### Provided passage
Only 12 percent of pediatricians surveyed felt effective in treating overweight children

If North Carolina reflects what is happening nationally, most pediatricians across the country lack confidence in their ability to treat obesity, which is increasingly recognized as robbing children of physical vigor now and good health in later life, a new study shows.

The research, conducted at the University of North Carolina at Chapel Hill, found that only 12 percent of pediatricians surveyed felt effective in treating overweight children. Almost 40 percent, however, thought that they and their colleagues could handle the problem better if things were different.

A report on the findings appears in the current issue of the journal Ambulatory Pediatrics. Authors are Drs. Eliana M. Perrin, Kori B. Flower, Joanne Garrett and Alice S. Ammerman of the UNC schools of medicine and public health.

"When we compared their views on preventing obesity with their views on preventing sexually transmitted diseases, pediatricians felt more confident about the STDs," said Perrin, assistant professor of general pediatrics and adolescent medicine. "They said they felt much more confident about treating attention deficit hyperactivity disorder than treating obesity."

The investigation involved surveying by mail 738 N.C. pediatricians who belonged both to the American Academy of Pediatrics and the N.C. Pediatrics Society. The adjusted response rate was 71 percent.

"In the study, pediatricians' lack of confidence in managing obesity in children was most related to a scarcity of useful educational materials and other potentially modifiable factors," Perrin said. "In fact, pediatricians were able to identify many possibly helpful resources.

"We also found that 89 percent of the doctors said they were willing to take at least a small role in advocacy efforts to reduce childhood obesity," she said. "They told us that they may want to work on this big problem outside their offices more than inside. Now, we just have to figure out a way to mobilize collective efforts."

The most frequently cited barriers to reducing obesity were the easy availability of fast foods and sweetened soft drinks, questionable school food practices, limited physical activity in schools and the lack of reimbursement for health-care professionals other than doctors, she said. Also often cited were a lack of printed materials for patients, adults not perceiving obesity as a health hazard and fear of offending children and their families.

### Tasks to carry out
[1] Transcribe the pediatrician survey article, starting with "A report on" and going on through "and public health.".
[2] Answer these questions from the pediatrician survey article:
(a) How many North Carolina pediatricians were surveyed by mail?
(b) What percentage of the doctors said they were willing to take at least a small role in advocacy efforts to reduce childhood obesity?
(c) In which journal does the report on the findings appear?
[3] According to the pediatrician survey article, why did pediatricians lack confidence in managing obesity in children? Answer in one to three sentences.

Collected data entries:

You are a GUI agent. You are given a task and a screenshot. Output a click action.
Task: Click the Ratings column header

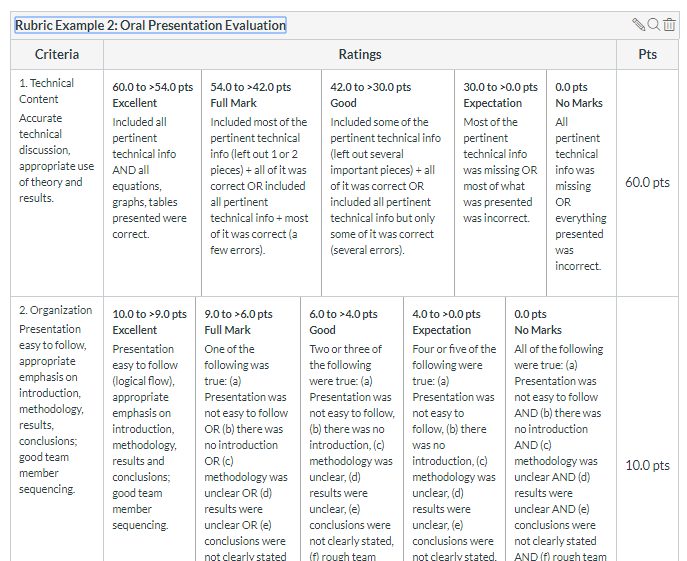pos(360,54)
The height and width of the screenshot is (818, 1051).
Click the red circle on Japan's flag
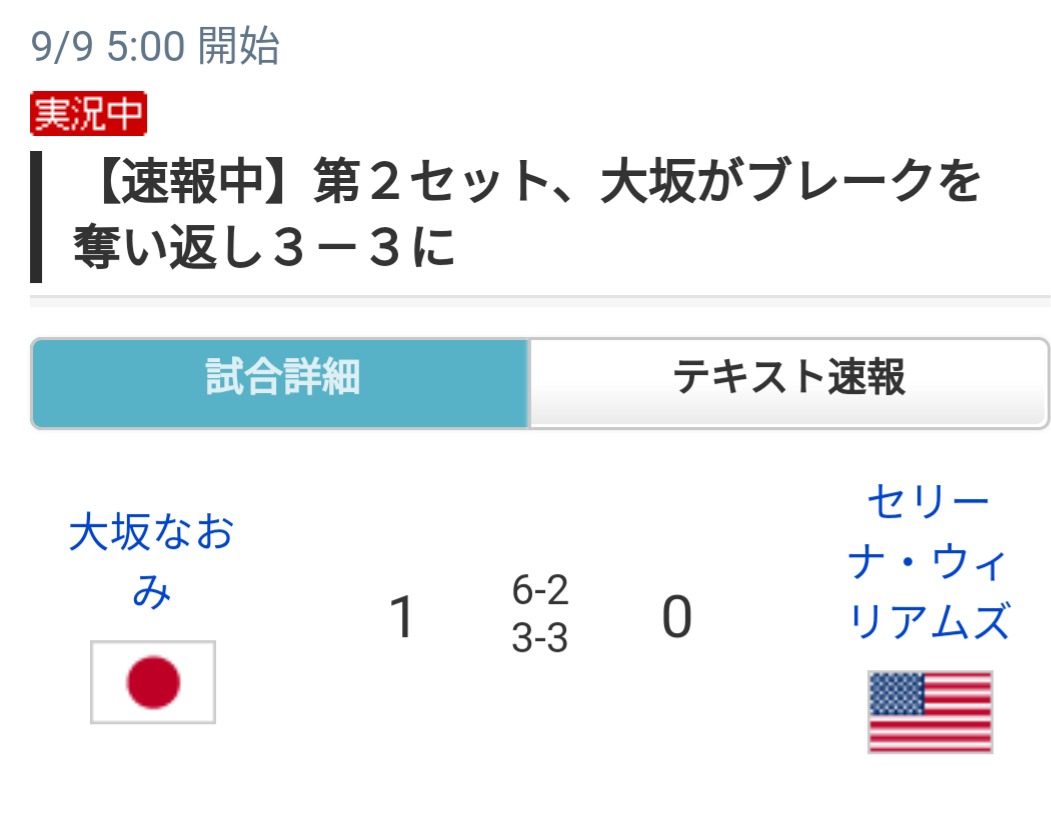(153, 683)
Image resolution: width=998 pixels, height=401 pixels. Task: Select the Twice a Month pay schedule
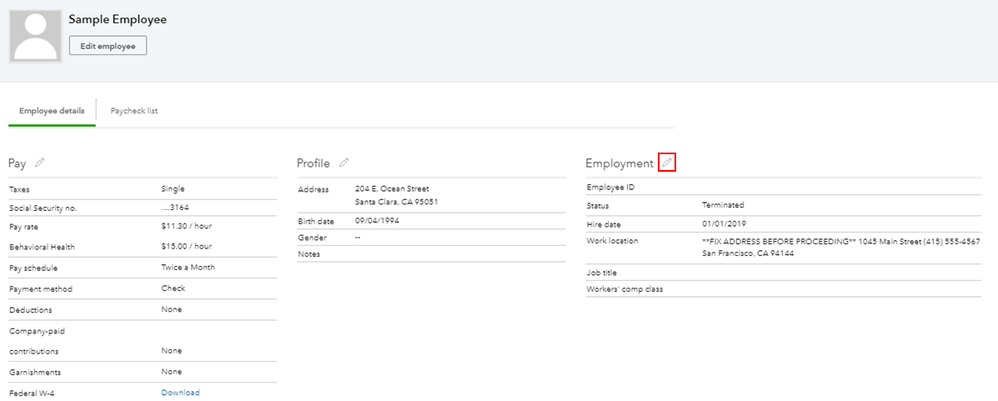pos(188,268)
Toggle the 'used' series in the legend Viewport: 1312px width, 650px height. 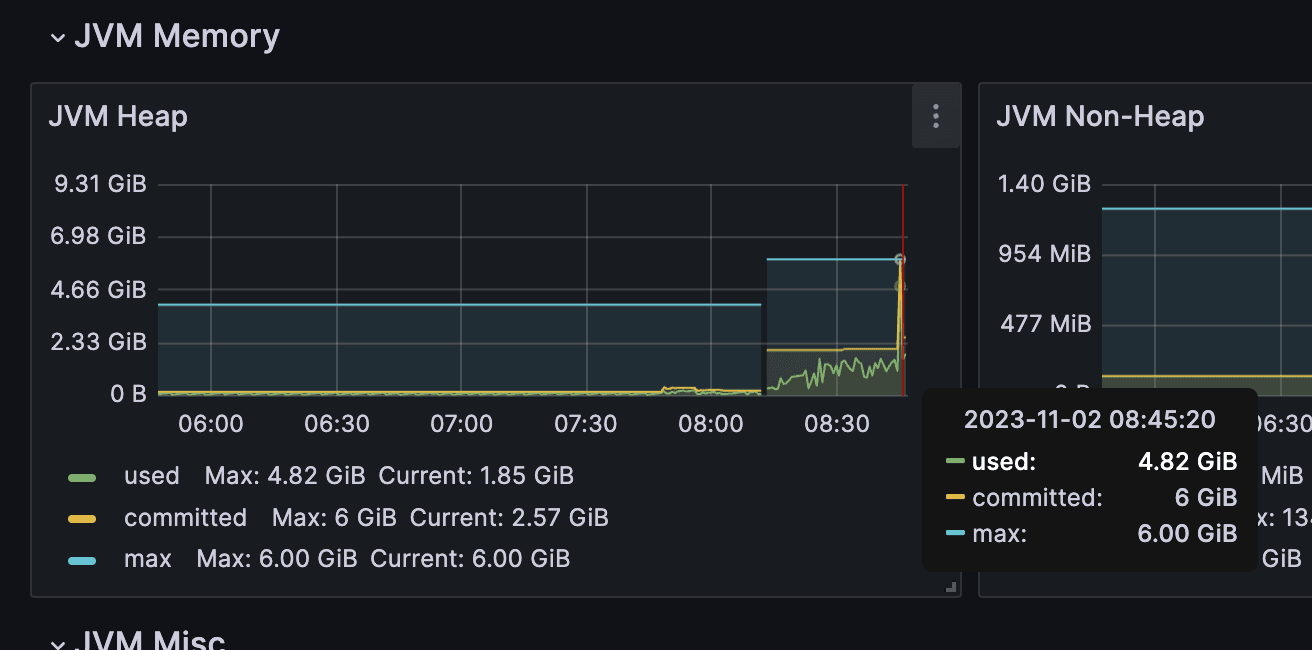click(x=151, y=476)
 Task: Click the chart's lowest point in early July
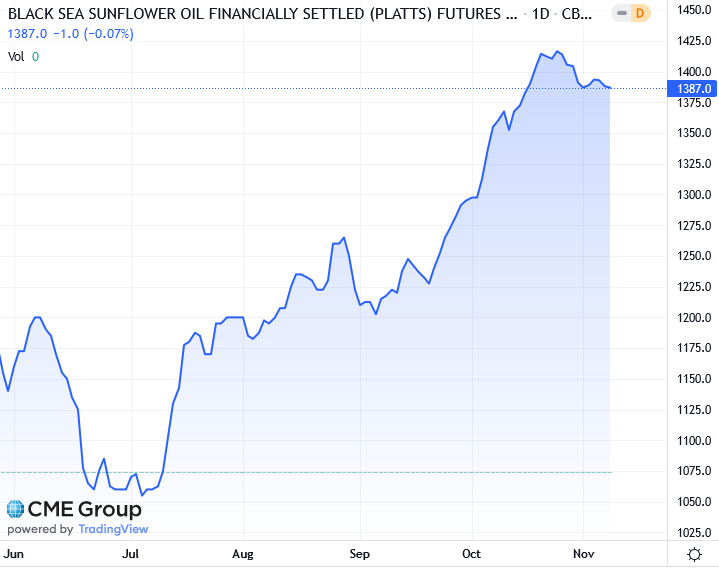(142, 494)
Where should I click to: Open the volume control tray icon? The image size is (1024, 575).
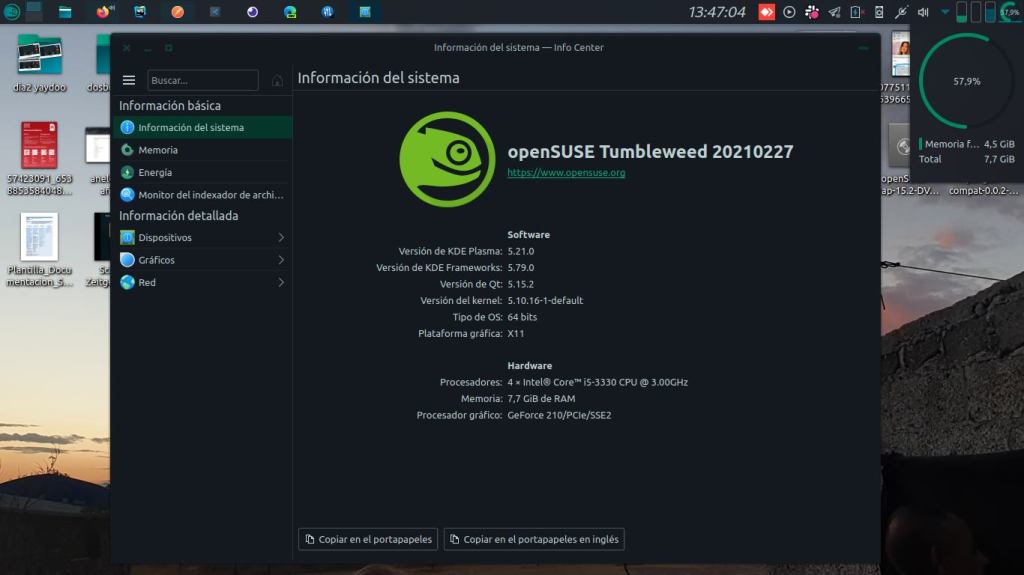(x=923, y=12)
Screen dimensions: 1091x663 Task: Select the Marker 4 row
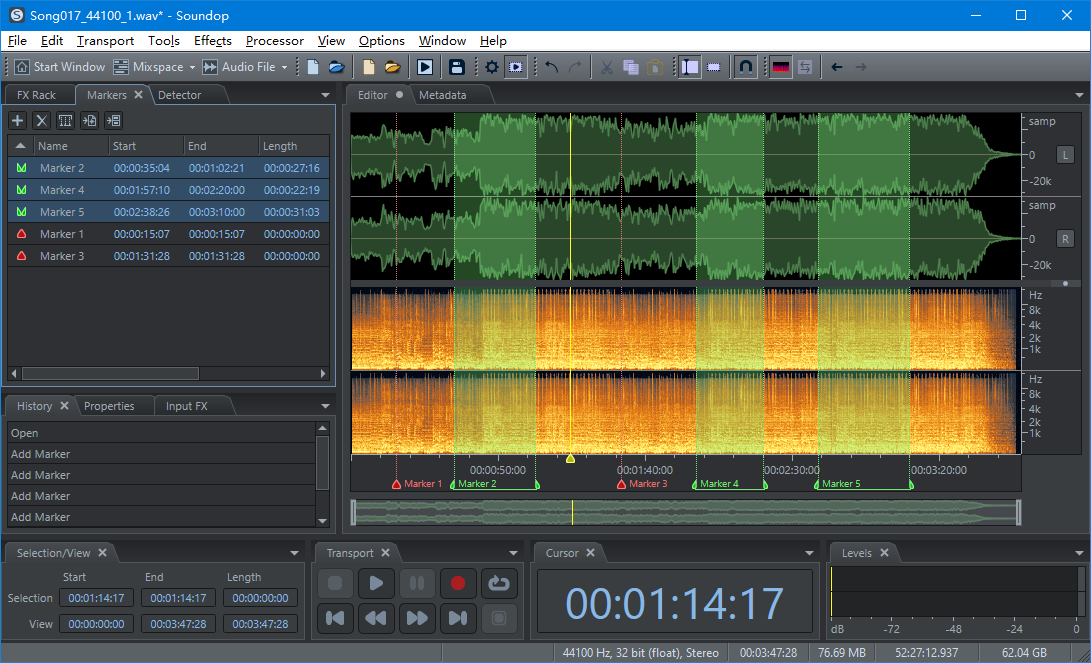point(62,190)
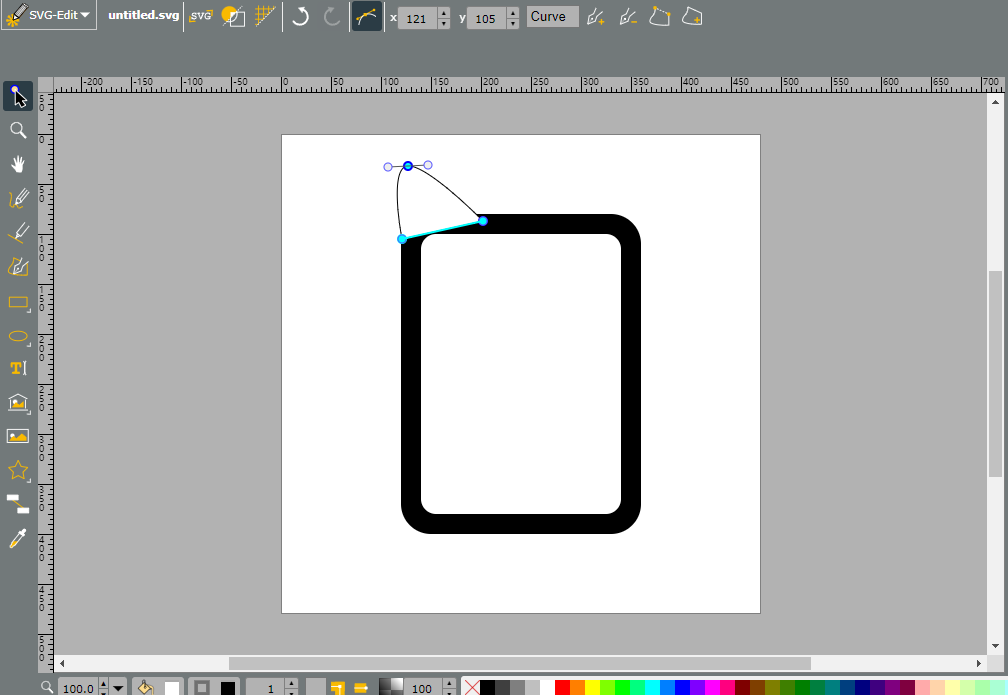Open SVG source editor
Image resolution: width=1008 pixels, height=695 pixels.
tap(201, 16)
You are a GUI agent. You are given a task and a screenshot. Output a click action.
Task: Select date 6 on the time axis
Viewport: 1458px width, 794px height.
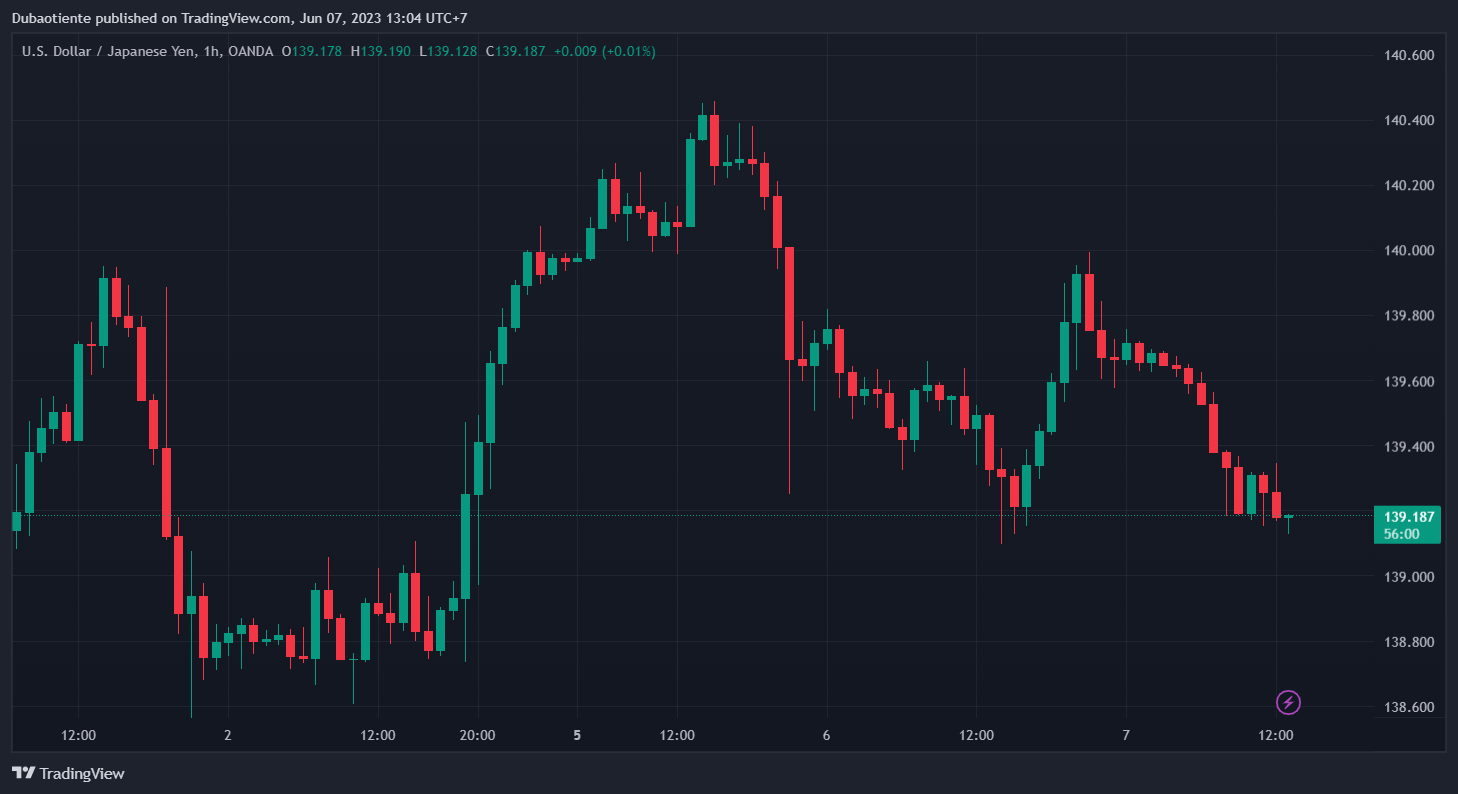826,735
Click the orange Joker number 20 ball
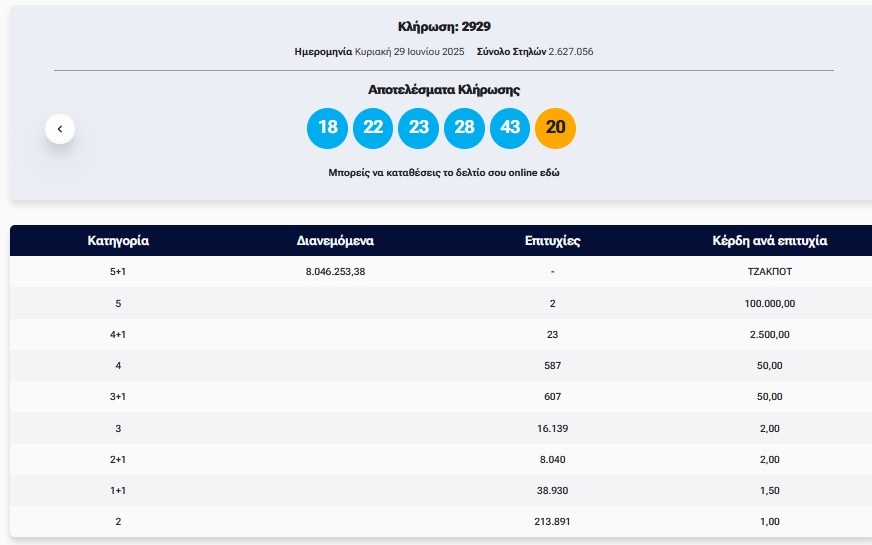Image resolution: width=872 pixels, height=545 pixels. pyautogui.click(x=556, y=128)
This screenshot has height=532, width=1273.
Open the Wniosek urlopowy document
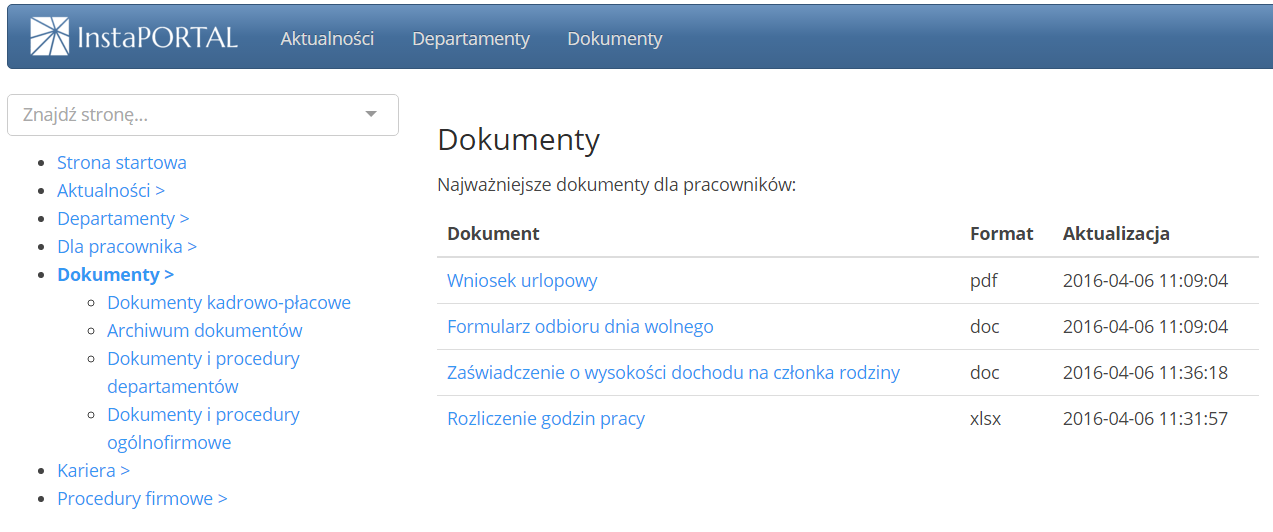tap(521, 280)
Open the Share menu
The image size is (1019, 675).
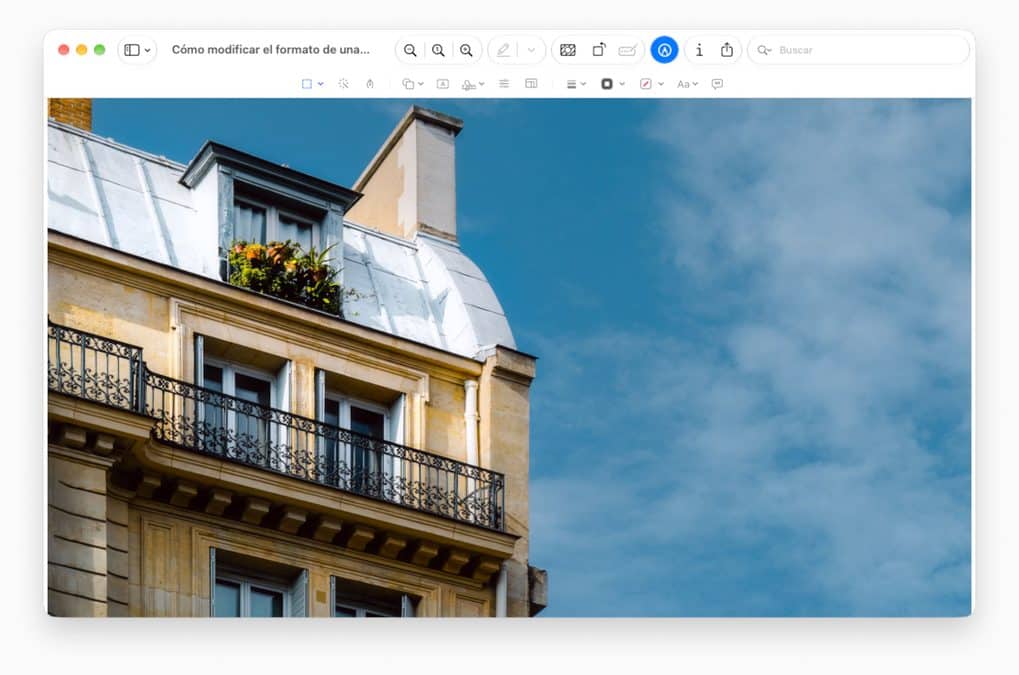click(727, 50)
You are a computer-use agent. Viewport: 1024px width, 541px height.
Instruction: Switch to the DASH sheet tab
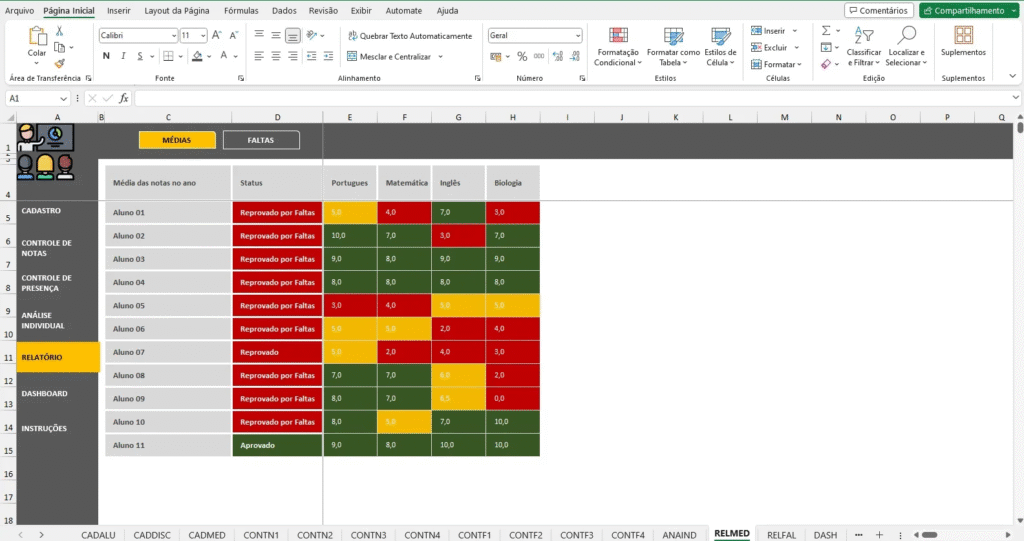(x=825, y=535)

### Solutions in order
[1]
A report on the findings appears in the current issue of the journal Ambulatory Pediatrics. Authors are Drs. Eliana M. Perrin, Kori B. Flower, Joanne Garrett and Alice S. Ammerman of the UNC schools of medicine and public health.

[2]
(a) 738
(b) 89 percent
(c) Ambulatory Pediatrics

[3] Their lack of confidence was most closely related to a scarcity of useful educational materials and other potentially modifiable factors.